António tentou os choques elétricos para deixar de ser gay: há 50 anos um manifesto mostrou que a liberdade não nasceu para todos

15 mai, 07:00

INVESTIGAÇÃO “NÃO TEM DEDICATÓRIA, MAS É PARA TI” #1/4. Na ditadura, o regime tratava os homossexuais com dois pesos e duas medidas. Aos de classe alta protegia, aos de classe baixa perseguia, pelos seus crimes “de vício contra a natureza” e “atos imorais”. Mesmo após a Revolução, foram precisos oito anos até que a homossexualidade deixasse de ser crime. Este é o primeiro capítulo de uma investigação da CNN Portugal que mostra como era vivida a homossexualidade durante o Estado Novo. Com visitas aos arquivos e relatos na primeira pessoa da primeira geração a viver abertamente a velhice fora do armário

É difícil esquecer a primeira vez em que nos sentimos atraídos por alguém. É ainda mais difícil esquecer quando se tem a sensação de que é pecado. “Comecei a perceber que estava errado, que não estava bem”. António Serzedelo, hoje com 79 anos, cedo descobriu que gostava de outros homens.

Contudo, procurou aquilo a que muitos chamavam uma vida normal: ter uma namorada e casar. Afeiçoou-se a uma rapariga, mas revelou-lhe o seu segredo: gostava dela, mas também sentia uma atração por outros homens.

“Ela disse-me: ‘não te preocupes, porque há um médico que trata disso’”. O médico trabalhava no hospital psiquiátrico Júlio de Matos, em Lisboa. E António submeteu-se, de livre vontade, à terapêutica: choques elétricos.

Eram mostradas imagens de relações entre casais. Quando eram homem-mulher, a sensação era agradável, “um mel doce”. Quando eram dois homens, “um gajo tinha de dar um salto”. “Sentia-me francamente maldisposto com os choques que levava”.

Meses depois, na hora de reavaliar, António confessou ao médico que continuava a sentir-se atraído por outros homens. “Tu não tens cura”, respondeu-lhe o médico.

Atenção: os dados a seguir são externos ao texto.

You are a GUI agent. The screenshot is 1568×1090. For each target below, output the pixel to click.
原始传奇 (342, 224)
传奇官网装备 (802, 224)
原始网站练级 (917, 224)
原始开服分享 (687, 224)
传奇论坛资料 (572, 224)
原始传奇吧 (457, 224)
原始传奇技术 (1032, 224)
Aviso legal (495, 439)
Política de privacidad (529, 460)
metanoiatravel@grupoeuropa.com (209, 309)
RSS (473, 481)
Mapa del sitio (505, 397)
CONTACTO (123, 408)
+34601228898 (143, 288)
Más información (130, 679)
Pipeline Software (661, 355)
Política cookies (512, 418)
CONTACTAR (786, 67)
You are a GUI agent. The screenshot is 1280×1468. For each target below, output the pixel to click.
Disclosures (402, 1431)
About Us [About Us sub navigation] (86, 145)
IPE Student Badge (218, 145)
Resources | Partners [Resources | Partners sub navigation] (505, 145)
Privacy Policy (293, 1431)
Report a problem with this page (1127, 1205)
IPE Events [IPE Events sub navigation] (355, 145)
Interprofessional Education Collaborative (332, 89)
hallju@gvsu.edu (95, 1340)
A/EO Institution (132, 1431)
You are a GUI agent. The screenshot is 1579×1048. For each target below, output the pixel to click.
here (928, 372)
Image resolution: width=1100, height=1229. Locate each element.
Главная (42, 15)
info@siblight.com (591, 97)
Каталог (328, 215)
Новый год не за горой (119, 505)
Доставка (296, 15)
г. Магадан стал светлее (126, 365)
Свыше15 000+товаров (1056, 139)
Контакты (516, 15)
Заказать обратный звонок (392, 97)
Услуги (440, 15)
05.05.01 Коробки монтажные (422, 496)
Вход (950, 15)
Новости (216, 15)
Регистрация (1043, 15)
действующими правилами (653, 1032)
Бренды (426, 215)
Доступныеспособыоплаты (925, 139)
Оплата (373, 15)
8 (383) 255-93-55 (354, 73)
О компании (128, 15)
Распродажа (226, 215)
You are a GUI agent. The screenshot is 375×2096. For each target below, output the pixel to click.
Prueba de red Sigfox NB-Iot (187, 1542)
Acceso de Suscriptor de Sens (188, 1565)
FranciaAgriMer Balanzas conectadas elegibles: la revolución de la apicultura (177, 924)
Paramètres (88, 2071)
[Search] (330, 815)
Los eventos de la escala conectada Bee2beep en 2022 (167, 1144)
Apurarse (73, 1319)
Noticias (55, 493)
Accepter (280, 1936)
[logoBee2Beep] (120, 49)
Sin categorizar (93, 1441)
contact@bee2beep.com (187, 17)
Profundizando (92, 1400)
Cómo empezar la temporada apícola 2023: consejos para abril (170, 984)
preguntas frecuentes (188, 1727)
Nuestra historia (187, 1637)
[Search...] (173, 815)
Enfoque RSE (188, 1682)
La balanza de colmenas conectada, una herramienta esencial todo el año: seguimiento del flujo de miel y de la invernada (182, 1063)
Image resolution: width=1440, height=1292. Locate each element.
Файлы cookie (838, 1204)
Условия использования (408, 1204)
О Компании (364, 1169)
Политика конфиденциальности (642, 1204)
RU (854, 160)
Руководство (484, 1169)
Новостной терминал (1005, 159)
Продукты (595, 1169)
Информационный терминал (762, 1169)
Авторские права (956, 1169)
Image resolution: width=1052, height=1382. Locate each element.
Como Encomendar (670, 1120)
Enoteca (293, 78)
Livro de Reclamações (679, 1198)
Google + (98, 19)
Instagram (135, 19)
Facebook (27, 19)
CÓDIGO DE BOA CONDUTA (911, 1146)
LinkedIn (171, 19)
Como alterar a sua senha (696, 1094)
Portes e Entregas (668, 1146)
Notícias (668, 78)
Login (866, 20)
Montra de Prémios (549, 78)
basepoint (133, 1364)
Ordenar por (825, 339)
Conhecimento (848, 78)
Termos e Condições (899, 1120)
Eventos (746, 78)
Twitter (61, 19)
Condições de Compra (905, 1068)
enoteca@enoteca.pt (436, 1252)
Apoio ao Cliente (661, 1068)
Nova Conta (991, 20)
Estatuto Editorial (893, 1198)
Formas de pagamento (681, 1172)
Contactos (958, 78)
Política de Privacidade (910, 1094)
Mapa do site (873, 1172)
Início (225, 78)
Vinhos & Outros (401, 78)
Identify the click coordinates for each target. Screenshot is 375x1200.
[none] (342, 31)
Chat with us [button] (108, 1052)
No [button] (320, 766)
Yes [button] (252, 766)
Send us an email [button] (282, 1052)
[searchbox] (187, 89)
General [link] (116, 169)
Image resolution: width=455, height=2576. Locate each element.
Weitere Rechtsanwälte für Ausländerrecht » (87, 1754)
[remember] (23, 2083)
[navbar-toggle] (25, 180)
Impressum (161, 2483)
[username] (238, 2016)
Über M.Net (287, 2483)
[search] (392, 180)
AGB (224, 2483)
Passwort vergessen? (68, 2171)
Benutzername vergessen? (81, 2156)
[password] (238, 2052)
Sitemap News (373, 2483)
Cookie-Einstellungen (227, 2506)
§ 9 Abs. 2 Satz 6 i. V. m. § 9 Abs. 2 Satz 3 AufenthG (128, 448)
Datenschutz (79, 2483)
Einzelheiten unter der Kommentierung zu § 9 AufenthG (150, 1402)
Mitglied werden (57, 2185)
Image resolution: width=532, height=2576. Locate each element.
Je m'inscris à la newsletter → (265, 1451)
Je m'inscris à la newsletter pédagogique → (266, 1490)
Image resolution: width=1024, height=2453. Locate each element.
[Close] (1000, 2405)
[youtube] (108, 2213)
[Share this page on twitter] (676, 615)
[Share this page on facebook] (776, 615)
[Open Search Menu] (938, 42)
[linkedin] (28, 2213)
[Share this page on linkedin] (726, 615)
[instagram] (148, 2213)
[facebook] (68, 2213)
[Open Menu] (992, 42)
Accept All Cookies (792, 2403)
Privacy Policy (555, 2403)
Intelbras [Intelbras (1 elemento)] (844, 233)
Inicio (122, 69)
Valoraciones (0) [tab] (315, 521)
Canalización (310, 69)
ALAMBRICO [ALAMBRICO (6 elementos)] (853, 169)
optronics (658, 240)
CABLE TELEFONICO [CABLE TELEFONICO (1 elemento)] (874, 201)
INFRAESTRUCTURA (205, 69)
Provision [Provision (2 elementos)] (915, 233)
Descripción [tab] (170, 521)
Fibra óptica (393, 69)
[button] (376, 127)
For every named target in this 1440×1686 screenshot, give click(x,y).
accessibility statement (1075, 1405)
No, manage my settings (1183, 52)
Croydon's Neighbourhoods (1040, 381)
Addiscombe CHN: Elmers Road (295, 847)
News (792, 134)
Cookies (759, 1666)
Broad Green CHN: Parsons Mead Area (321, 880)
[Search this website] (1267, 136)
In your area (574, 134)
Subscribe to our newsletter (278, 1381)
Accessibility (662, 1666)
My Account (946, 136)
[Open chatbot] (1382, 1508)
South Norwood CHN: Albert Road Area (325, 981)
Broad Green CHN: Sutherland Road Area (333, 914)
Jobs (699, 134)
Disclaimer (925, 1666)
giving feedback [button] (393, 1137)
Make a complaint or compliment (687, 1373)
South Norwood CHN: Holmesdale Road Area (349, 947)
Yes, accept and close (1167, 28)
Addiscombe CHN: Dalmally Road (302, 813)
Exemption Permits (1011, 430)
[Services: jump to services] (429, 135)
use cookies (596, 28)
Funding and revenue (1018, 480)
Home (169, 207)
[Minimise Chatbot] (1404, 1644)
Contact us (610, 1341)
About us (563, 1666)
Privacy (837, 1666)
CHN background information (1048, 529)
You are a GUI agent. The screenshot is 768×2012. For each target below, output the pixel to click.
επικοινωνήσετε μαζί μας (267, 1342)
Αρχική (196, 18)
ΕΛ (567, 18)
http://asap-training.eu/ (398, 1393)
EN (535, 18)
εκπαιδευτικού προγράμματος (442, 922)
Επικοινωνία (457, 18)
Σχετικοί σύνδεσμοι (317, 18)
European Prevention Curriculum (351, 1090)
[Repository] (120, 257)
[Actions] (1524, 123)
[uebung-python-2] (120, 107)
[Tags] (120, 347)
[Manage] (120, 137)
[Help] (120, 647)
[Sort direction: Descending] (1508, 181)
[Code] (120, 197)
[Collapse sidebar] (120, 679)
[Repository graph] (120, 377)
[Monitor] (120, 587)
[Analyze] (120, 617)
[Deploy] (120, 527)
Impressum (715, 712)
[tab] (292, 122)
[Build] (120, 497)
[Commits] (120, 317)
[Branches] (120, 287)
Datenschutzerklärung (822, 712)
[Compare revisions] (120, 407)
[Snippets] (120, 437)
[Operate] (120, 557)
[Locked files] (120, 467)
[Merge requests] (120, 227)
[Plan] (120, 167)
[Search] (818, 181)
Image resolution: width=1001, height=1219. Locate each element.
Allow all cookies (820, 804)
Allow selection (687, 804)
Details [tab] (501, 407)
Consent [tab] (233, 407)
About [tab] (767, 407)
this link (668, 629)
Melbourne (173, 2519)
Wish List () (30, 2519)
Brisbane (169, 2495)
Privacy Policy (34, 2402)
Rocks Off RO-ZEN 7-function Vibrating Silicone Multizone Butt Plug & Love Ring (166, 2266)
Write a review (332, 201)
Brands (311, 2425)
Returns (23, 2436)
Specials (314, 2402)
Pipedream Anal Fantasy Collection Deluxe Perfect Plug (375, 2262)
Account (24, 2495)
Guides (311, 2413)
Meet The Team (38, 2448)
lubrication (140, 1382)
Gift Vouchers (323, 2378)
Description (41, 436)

A casa de António Serzedelo está recheada de autorretratos. Em cada um deles, uma história (DR)

“Um dos dias mais felizes”

António Serzedelo já tinha tido pistas de que uma revolução estaria em marcha. Trabalhava nos serviços de informação e contrainformação do Estado-Maior-General d​as Forças Armada. Chegou a receber a indicação para colocar um papel muito fino nas secretárias dos militares afetos ao regime. Para ver o que eles lá escreviam: “um dos generais estava apaixonado pela secretária”.

Mas nada nos prepara para uma revolução como a de 25 de Abril de 1974. “Posso dizer que é um dos dias mais felizes da minha vida. Embora naquele dia não tivesse tido consciência”. Era o ponto de partida para uma vida de luta, por direitos iguais, incluindo para os homossexuais como António.

A 13 de maio, poucos dias depois da revolução, é publicado no Diário de Lisboa o manifesto ‘Liberdade para as Minorias Sexuais’. Nele pedia-se o fim das “chantagens e das perseguições” e exigia-se uma “educação sexual que não discrimine as práticas homossexuais”.

Detalhe do manifesto publicado a 13 de maio de 1974 (Hemeroteca Municipal de Lisboa)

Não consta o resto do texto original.